Your objective -> All of the data that follows should be written out exactly.

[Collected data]
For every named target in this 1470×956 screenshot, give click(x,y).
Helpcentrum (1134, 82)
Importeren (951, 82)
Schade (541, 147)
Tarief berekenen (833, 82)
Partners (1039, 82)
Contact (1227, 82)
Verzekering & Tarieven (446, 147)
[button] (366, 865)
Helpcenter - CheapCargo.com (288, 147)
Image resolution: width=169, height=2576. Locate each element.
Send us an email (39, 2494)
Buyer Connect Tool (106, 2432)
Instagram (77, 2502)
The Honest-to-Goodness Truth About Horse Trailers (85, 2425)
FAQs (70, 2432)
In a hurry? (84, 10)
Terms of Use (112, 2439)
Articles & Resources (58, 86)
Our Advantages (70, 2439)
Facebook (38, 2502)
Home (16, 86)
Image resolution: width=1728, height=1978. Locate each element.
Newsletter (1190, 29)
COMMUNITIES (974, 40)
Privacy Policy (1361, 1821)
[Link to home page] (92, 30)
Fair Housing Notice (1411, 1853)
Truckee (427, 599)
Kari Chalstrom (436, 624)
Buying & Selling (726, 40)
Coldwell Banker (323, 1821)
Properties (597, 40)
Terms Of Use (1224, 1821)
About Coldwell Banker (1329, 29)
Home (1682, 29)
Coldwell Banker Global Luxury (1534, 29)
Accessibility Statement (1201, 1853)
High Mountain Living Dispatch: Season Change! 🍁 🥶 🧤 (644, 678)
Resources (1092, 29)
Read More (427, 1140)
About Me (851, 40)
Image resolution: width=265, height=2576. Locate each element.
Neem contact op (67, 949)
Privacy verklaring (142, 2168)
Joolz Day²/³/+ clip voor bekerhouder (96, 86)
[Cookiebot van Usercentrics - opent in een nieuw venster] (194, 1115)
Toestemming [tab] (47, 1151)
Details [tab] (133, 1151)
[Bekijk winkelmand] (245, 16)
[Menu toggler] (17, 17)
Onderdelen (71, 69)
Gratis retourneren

Task result ->
For every named target in this 1470×956 screenshot, give click(x,y).
Helpcentrum (1134, 82)
Importeren (951, 82)
Schade (541, 147)
Tarief berekenen (833, 82)
Partners (1039, 82)
Contact (1227, 82)
Verzekering & Tarieven (446, 147)
[button] (366, 865)
Helpcenter - CheapCargo.com (288, 147)
Image resolution: width=169, height=2576. Locate each element.
Send us an email (39, 2494)
Buyer Connect Tool (106, 2432)
Instagram (77, 2502)
The Honest-to-Goodness Truth About Horse Trailers (85, 2425)
FAQs (70, 2432)
In a hurry? (84, 10)
Terms of Use (112, 2439)
Articles & Resources (58, 86)
Our Advantages (70, 2439)
Facebook (38, 2502)
Home (16, 86)
Image resolution: width=1728, height=1978. Locate each element.
Newsletter (1190, 29)
COMMUNITIES (974, 40)
Privacy Policy (1361, 1821)
[Link to home page] (92, 30)
Fair Housing Notice (1411, 1853)
Truckee (427, 599)
Kari Chalstrom (436, 624)
Buying & Selling (726, 40)
Coldwell Banker (323, 1821)
Properties (597, 40)
Terms Of Use (1224, 1821)
About Coldwell Banker (1329, 29)
Home (1682, 29)
Coldwell Banker Global Luxury (1534, 29)
Accessibility Statement (1201, 1853)
High Mountain Living Dispatch: Season Change! 🍁 🥶 🧤 (644, 678)
Resources (1092, 29)
Read More (427, 1140)
About Me (851, 40)
Image resolution: width=265, height=2576. Locate each element.
Neem contact op (67, 949)
Privacy verklaring (142, 2168)
Joolz Day²/³/+ clip voor bekerhouder (96, 86)
[Cookiebot van Usercentrics - opent in een nieuw venster] (194, 1115)
Toestemming [tab] (47, 1151)
Details [tab] (133, 1151)
[Bekijk winkelmand] (245, 16)
[Menu toggler] (17, 17)
Onderdelen (71, 69)
Gratis retourneren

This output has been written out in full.